Second chance parenting

Don’t call Barbara Keller grandma.

Grandma makes her sound old. She’s either Nana or Barb. She’s mother to six kids, grandmother to 14 and a 72-year-old Energizer bunny raising four of those grandchildren in a rented home in Naperville Township that was never meant to be a permanent stop until life’s speed bumps appeared.

“They are all mine, bless their little hearts,” Keller says of Violet, 9, Joey, 14, Bobby, 16, and Steve, 17.

The kids became all hers after their mother had a stroke while pregnant with Violet that left her so mentally diminished she simply took off one day, forever leaving behind her babies and a husband who would a few years later die of what Keller believes was a broken heart.

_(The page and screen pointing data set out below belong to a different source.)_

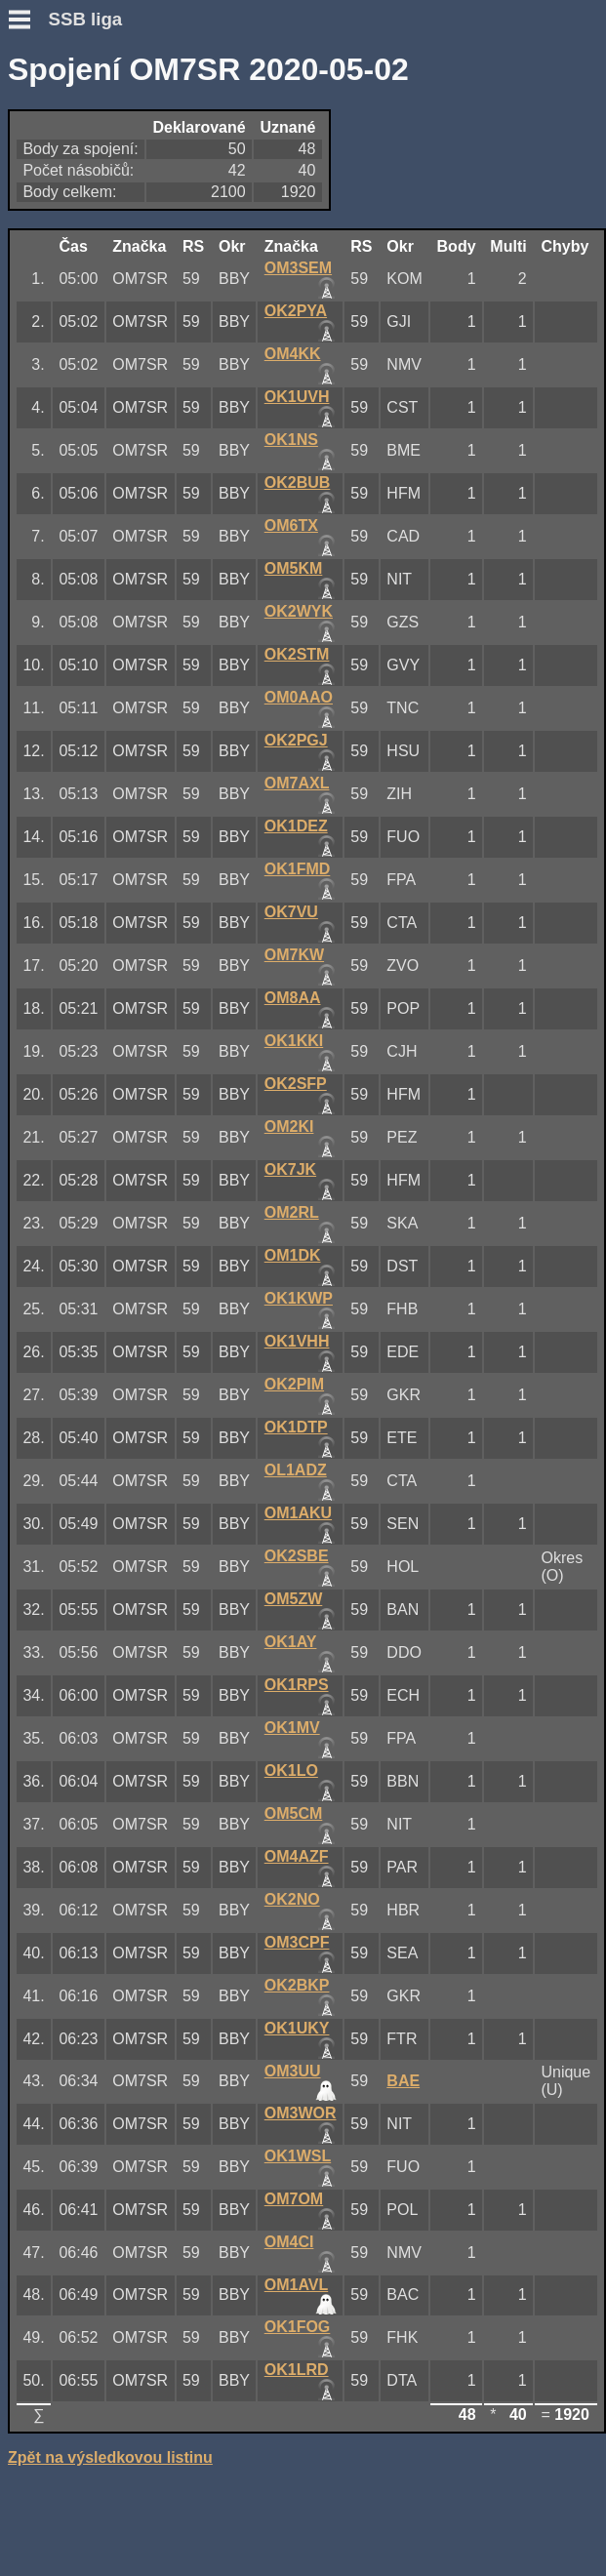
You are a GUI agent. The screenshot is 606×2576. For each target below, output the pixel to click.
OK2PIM (294, 1384)
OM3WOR (300, 2113)
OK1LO (291, 1770)
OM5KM (293, 568)
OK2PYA (295, 310)
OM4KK (292, 353)
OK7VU (291, 912)
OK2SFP (295, 1083)
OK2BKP (297, 1985)
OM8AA (292, 997)
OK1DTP (296, 1427)
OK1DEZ (296, 826)
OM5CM (293, 1813)
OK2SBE (296, 1556)
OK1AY (290, 1641)
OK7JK (290, 1169)
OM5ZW (293, 1598)
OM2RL (291, 1212)
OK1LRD (296, 2369)
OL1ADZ (295, 1470)
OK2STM (297, 654)
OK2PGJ (296, 740)
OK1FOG (297, 2326)
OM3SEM (298, 268)
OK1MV (292, 1727)
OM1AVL (296, 2284)
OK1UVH (297, 396)
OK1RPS (296, 1684)
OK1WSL (297, 2156)
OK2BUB (297, 482)
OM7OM (293, 2199)
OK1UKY (297, 2028)
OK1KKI (293, 1040)
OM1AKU (298, 1513)
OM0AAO (298, 697)
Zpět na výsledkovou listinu (110, 2457)
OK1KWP (298, 1298)
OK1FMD (297, 869)
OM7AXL (297, 783)
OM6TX (291, 525)
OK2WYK (298, 611)
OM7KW (294, 954)
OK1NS (291, 439)
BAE (403, 2081)
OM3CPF (297, 1942)
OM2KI (289, 1126)
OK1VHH (297, 1341)
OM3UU (292, 2071)
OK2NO (292, 1899)
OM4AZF (296, 1856)
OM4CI (289, 2242)
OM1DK (292, 1255)
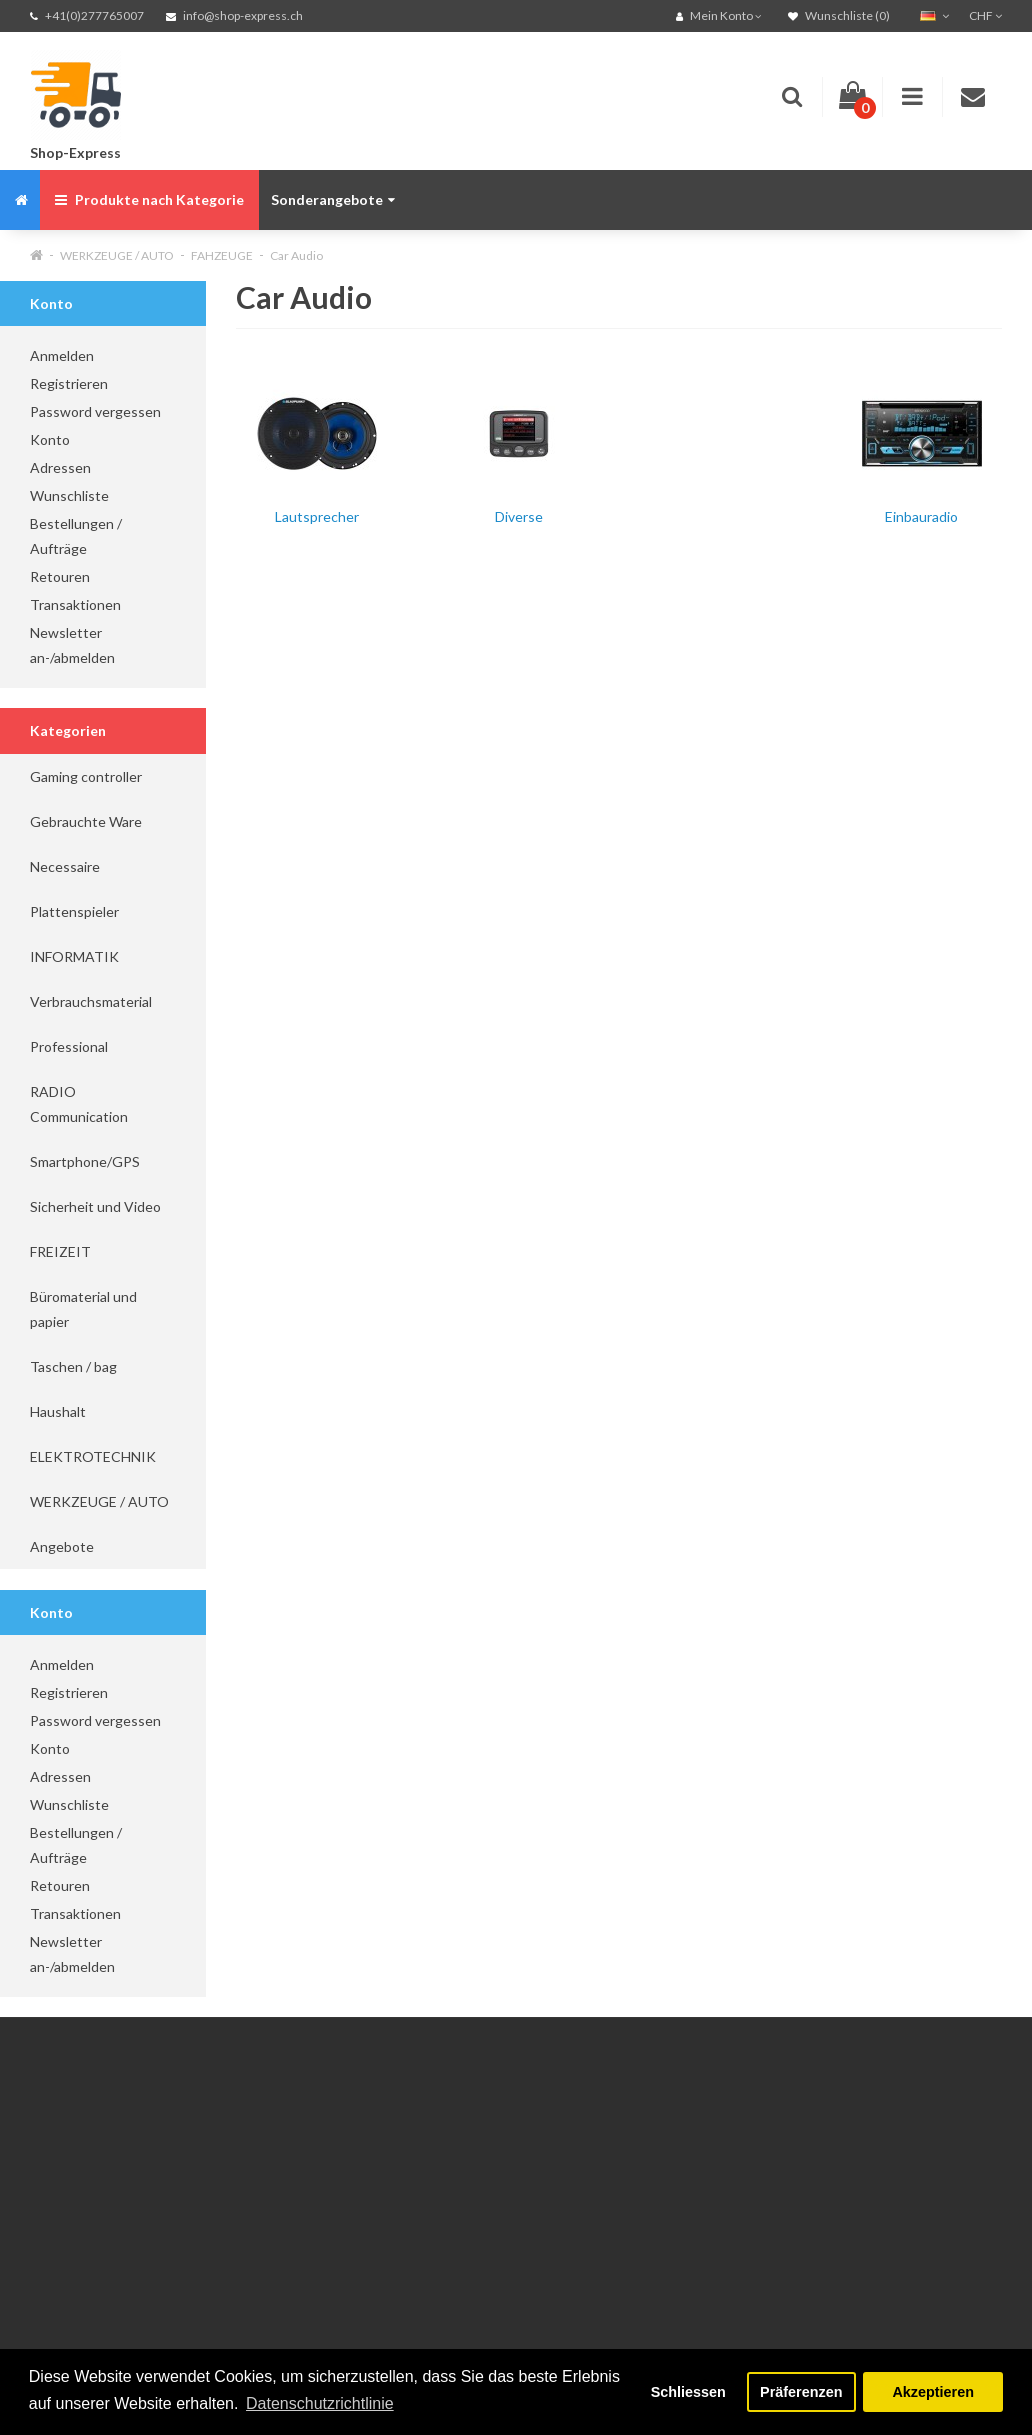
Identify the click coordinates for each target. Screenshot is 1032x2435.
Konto (50, 439)
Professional (69, 1046)
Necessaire (65, 866)
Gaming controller (86, 776)
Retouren (60, 576)
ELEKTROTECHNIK (93, 1456)
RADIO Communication (79, 1104)
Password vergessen (95, 411)
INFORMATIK (74, 956)
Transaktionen (75, 604)
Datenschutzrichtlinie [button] (320, 2403)
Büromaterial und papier (83, 1309)
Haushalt (58, 1411)
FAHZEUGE (222, 255)
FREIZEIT (60, 1251)
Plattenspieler (74, 911)
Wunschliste (69, 495)
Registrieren (69, 383)
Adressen (60, 467)
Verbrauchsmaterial (91, 1001)
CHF (985, 15)
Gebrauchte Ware (86, 821)
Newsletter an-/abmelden (72, 645)
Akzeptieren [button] (933, 2392)
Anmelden (62, 355)
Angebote (62, 1546)
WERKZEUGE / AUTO (117, 255)
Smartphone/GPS (85, 1161)
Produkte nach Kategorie (149, 199)
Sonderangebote (333, 199)
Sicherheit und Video (95, 1206)
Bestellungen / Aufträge (76, 536)
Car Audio (296, 255)
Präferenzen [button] (801, 2392)
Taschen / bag (73, 1366)
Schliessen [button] (688, 2392)
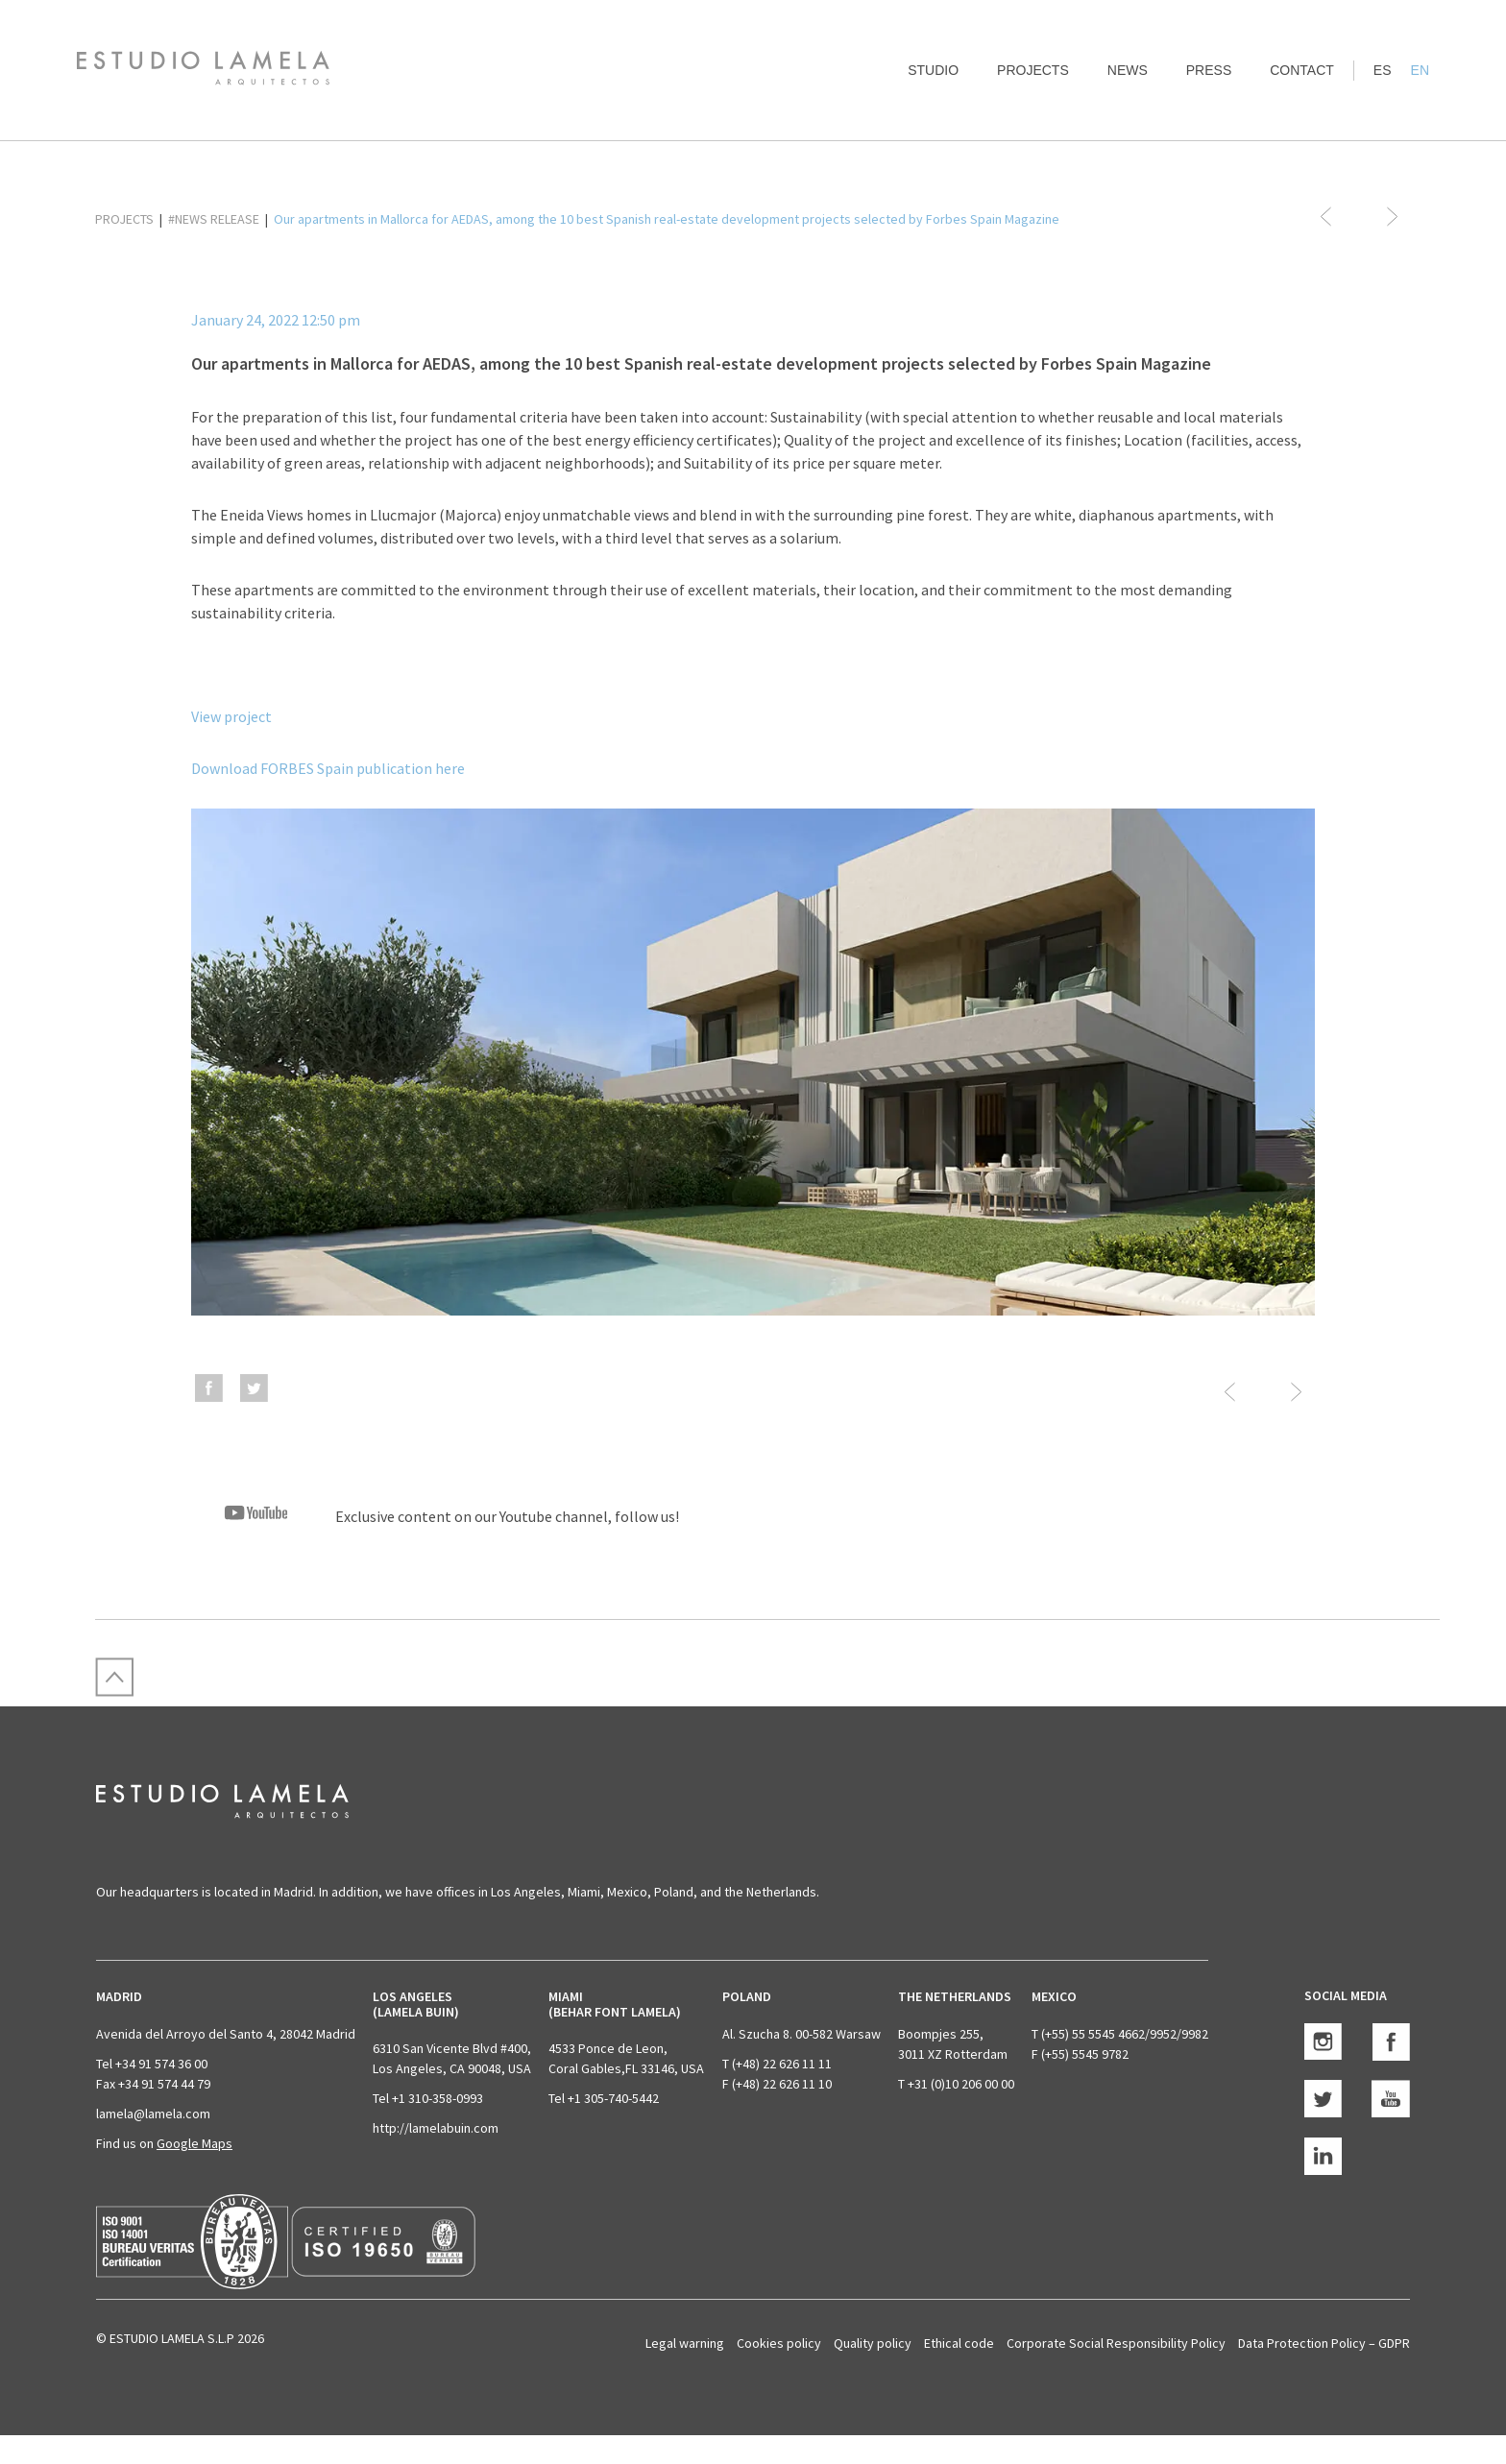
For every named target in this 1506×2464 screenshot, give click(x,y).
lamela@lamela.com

Hers is a story of love and circumstance. Asked how she manages, her reply is simple:"We just do it.”

The biggest hurdle is finances. The kids have what they need, plus extras, she says, but not always what they want.

“My thought is and always has been there’s no such word as impossible, it just takes a little longer,” she says."… We have each other and we get by.”

But being without a mom and dad isn’t lost on the kids.

Violet,"our little miracle girl,” is smart and sensitive, Keller says, the girl who always gets two balloons when they go out to eat, one to send up to dad and one to keep. She wishes the most for a mother and worries the most about being left alone.

Steve is the worrier. His dad told him just before he died that he’s responsible for the family. So Steve struggles between being the responsible man his father wanted him to be and Keller wanting him to enjoy being a kid.

Keller says she loves raising the kids—all except the disciplining part.

“I look at it this way, all the mistakes I made in raising my own, this is kind of a second chance to do it right.”

Still, people always tell her they can’t believe she’s raising these kids on her own at her age."But if I didn’t where would they be?” Keller asks.

Keller’s focus has always been on family. She’s the type of person, when she sees people homeless on the street, who wonders about their family.

“I guess I’m just naturally a dreamer,” Keller says."Got a family, life will be fine.”